What The Journey Is All About: Those First Days of School

It is difficult to believe that our formerly poor quality embryo has just entered the third grade.

I can still remember the pangs of yearning that I would feel this time of year as I watched the bleary eyed kids lined up at bus stops, nervously chattering with friends, or clinging to their parents for dear life.

I would slow down at the 15 mile an hour zones, wondering when the day would come that I would be making that turn over the speed bumps into the drop off circle to deliver my child into the education system.

This morning was dramatic, heartbreaking, exciting and miraculous all at once.

The drama came when Elliana didn’t get the teacher she had hoped for.  It was exacerbated by the fact that half of the friends from the year before went into that very teacher’s class.  The finishing touch was the principal’s mispronouncing Elli’s name–which wouldn’t been so bad if she hadn’t pronounced a BOY’S name (Eli).

I was heartbroken for her as she cried watching her friends line up in the line she visualized herself in the past few weeks.  I heard the helicopter rotors begin to spin as Lisa planned operation ream the principal’s butt.

The drama of the morning was calmed with heartfelt apologies from the principal, a review of the roster revealing the cause of the “Eli” mispronunciation, and a very loving teacher that by the end of the day, Elliana is absolutely thrilled with.

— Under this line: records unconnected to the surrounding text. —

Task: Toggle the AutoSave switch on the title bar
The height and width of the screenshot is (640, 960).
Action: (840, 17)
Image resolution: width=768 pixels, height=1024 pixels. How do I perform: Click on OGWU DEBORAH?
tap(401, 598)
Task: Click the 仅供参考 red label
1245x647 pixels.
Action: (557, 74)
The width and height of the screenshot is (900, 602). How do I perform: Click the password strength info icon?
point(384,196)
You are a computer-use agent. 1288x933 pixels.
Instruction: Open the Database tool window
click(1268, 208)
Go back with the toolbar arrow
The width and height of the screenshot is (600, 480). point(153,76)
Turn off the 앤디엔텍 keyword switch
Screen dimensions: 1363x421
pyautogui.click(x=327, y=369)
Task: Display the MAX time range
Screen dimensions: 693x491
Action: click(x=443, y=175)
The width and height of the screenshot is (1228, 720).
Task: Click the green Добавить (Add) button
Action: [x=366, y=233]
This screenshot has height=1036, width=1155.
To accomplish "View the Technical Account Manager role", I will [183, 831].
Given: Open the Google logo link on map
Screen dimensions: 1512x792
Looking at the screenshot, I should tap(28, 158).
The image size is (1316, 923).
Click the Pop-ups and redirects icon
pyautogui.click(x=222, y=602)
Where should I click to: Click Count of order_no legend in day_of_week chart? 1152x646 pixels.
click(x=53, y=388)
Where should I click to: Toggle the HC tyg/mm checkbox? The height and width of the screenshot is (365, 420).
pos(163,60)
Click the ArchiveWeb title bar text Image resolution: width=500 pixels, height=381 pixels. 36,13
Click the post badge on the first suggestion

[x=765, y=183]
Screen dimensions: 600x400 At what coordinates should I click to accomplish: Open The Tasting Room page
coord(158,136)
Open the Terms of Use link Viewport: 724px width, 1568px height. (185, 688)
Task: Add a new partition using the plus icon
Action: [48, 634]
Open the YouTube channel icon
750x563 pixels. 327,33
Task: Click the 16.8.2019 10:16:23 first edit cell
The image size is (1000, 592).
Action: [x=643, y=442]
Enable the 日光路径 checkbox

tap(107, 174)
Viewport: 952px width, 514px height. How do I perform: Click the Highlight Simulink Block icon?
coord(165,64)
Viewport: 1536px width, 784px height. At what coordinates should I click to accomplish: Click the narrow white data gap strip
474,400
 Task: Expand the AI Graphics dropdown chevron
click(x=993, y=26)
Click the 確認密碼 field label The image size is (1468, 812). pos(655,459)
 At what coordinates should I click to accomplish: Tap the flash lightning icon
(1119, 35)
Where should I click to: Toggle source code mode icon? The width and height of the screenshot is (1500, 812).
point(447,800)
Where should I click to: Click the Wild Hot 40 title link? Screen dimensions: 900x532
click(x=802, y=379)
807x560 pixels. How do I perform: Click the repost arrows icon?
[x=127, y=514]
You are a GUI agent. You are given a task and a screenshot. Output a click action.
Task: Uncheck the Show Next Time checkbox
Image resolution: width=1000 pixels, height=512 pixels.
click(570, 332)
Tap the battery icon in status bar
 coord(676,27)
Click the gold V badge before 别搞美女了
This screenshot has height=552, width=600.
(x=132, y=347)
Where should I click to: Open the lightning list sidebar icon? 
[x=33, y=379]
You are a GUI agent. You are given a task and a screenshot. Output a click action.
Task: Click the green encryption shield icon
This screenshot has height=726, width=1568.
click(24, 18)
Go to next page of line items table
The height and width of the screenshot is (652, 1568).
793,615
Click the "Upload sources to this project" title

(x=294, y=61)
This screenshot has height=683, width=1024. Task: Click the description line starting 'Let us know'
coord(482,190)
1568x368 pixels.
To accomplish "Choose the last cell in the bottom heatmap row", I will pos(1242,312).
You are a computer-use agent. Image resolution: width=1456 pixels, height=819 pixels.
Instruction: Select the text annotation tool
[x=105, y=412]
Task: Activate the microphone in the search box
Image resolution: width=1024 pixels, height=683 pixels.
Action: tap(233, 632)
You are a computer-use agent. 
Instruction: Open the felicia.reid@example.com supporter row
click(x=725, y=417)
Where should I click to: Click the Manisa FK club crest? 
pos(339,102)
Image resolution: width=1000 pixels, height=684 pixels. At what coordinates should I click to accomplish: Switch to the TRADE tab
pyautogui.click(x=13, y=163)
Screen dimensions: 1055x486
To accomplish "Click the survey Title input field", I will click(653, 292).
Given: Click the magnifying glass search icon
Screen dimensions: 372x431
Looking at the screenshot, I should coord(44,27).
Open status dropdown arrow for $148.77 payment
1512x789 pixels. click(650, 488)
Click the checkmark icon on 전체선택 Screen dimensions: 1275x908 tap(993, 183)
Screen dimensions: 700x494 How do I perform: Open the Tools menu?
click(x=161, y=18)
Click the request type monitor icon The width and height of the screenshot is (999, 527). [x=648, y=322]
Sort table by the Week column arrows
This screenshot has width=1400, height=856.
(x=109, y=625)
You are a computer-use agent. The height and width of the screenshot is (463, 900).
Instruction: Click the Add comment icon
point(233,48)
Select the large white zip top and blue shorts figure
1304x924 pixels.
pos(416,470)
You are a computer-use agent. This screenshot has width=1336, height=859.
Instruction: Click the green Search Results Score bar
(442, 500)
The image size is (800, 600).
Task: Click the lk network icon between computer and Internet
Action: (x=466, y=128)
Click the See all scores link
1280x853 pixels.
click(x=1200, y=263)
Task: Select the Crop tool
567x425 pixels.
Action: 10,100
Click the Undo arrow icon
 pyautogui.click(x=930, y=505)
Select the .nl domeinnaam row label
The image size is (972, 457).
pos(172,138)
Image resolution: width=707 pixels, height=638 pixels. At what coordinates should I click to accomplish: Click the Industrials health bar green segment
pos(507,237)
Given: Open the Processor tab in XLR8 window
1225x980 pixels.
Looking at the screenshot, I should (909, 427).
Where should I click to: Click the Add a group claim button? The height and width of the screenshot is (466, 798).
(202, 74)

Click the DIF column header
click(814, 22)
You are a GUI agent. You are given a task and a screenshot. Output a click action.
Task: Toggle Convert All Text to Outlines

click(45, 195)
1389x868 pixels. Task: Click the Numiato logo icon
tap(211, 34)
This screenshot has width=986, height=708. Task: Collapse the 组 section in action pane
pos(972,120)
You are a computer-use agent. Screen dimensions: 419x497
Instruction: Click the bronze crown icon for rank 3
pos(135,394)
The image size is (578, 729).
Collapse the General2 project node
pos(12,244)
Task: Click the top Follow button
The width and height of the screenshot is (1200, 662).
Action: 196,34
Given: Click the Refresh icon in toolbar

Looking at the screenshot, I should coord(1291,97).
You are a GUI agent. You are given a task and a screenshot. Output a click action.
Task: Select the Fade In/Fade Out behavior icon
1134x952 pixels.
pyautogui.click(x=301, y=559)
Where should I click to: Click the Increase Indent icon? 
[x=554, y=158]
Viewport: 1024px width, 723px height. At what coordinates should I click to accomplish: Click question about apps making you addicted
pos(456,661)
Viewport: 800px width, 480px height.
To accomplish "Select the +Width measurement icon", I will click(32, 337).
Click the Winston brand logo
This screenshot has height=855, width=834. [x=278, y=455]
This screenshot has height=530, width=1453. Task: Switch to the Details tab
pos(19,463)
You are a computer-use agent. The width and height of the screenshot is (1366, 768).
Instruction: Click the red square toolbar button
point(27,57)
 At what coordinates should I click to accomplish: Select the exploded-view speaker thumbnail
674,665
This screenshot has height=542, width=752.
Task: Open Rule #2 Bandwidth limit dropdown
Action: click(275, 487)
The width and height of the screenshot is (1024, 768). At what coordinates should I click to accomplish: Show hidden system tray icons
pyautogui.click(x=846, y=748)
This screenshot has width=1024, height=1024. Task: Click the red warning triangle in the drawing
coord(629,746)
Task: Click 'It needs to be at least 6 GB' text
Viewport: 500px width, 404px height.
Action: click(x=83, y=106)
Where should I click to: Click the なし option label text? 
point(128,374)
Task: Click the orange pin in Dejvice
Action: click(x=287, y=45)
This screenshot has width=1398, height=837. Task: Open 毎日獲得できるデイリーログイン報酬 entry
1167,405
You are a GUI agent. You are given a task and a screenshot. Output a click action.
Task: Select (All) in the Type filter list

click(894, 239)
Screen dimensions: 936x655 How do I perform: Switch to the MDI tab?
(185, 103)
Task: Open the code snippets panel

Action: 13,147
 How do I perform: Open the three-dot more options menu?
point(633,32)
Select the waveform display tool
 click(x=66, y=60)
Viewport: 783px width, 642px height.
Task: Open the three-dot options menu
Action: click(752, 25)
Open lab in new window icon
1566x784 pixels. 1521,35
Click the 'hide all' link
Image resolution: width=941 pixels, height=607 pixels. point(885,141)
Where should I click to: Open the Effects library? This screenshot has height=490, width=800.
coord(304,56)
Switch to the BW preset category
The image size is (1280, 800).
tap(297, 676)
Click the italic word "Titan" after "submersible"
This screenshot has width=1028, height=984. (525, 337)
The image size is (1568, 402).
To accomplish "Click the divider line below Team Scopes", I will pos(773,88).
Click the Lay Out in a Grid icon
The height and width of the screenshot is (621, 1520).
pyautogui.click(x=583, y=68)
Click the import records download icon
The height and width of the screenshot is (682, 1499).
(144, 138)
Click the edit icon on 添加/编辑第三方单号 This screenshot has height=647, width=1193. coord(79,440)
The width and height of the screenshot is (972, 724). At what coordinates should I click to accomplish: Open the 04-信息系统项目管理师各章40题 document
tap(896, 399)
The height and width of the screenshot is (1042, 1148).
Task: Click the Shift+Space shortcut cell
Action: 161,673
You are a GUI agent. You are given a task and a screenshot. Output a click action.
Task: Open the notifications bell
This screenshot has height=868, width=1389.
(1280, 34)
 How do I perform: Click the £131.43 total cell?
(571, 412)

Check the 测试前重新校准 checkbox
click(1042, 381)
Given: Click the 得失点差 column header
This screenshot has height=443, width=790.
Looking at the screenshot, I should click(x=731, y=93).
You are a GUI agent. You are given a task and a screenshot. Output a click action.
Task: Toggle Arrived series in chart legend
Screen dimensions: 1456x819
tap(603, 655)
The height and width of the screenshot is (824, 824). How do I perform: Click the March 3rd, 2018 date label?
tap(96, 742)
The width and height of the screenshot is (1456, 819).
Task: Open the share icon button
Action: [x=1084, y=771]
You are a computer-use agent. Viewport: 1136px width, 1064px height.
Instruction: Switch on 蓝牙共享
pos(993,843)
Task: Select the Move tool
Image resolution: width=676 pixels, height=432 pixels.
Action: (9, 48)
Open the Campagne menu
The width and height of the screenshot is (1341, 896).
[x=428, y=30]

The excitement in Elliana’s voice as she described the “spy” theme of the class events made me realize how crazy, tragic and wonderful the world can be.

That little chattering former kidsicle in a freezer in New Jersey is a miraculous creation.  I laugh thinking that stubborn little embryo that our reproductive endrinologist struggled to get out of the catheter when she was transferred into Lisa more than nine years ago, is now so independent and brave.

I silently thank God for giving me the wisdom to see beyond my own frustration with all those years of infertility treatments.   If I hadn’t stuck it out, I wouldn’t be taking that turn into the school, easing over those speed bumps, to drop my daughter off for the beginning of her third grade days.